Researchers at the Albert Einstein College of Medicine are working on a new vaccine that may potentially be effective against the two most common forms of herpes virus, HSV-1 and HSV-2 . The findings from the study have been reported in the journal eLife.
Currently, there is no viable vaccine for herpes simplex virus infections. Prior attempts to construct a herpes vaccine have focused on a glycoprotein called gD that is embedded in the virus’s outer envelope. This protein is required for the microbe to enter into and out of cells and to spread from cell-to-cell. gD also elicits a vigorous antibody response that many believe is necessary to produce immunity. However, no gD-based vaccine has proven effective.
Breaking from this approach, researchers created a genetic mutant lacking this protein. In order to test the gD deletion virus as a vaccine, the researchers grew the virus in a cell line that expresses the HSV-1 version of gD. The HSV-2 virus, with gD deleted from its genome, grabbed the available HSV-1 gD proteins from the cell. When introduced to a mouse, HSV-2 was able to use the HSV-1 gD to enter the mouse’s cells.

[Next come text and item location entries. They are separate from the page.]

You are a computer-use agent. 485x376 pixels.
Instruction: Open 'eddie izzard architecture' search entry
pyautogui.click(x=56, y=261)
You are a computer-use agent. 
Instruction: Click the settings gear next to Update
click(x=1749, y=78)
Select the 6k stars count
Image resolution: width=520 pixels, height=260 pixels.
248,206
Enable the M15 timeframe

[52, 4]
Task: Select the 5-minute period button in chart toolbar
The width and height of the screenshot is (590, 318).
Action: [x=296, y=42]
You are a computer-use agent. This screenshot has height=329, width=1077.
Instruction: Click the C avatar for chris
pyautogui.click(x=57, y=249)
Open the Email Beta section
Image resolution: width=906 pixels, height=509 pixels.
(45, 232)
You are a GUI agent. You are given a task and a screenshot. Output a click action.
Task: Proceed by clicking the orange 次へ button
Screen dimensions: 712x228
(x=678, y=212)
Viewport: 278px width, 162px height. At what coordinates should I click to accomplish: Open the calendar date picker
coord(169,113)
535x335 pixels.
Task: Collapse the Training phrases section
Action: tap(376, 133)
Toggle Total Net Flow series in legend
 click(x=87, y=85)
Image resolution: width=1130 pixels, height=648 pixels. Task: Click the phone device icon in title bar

Once inside, HSV-2 replicated abundantly, but because it could not produce gD, future progeny were unable to infect new cells.
The vaccine completely immunized two common strains of lab mice against HSV-2 when challenged with virus intravaginally or on the skin. In fact, no virus could be detected in vaginal washes four days post-challenge and even more importantly, no virus could be found in the nerve tissue, the site where HSV often hides in a latent form only to emerge later to cause disease. Protection against HSV-1, which shares considerable homology with HSV-2, was also demonstrated in both models. The vaccine produced no adverse health effects in a strain of mice with severely compromised immune systems, reflecting the vaccine’s overall safety.
Another of the vaccine’s surprises is how it works. Many vaccines provoke the production of so-called neutralizing antibodies that directly bind and inactivate virus particles. The new vaccine, however, induces antibody-dependent cell-mediated cytotoxicity (ADCC) in which antibodies attach to a virus and flag it for destruction by immune system sentinels such as white blood cells.
The robust response generated by the vaccine, as well as its novel mechanism, has the researchers undertaking additional experiments in mice to determine whether it can be used to treat individuals already infected by HSV-1 and HSV-2. The next step for the researchers in producing a herpes vaccine for use in humans is demonstrating its efficacy and safety in an FDA-approved cell line.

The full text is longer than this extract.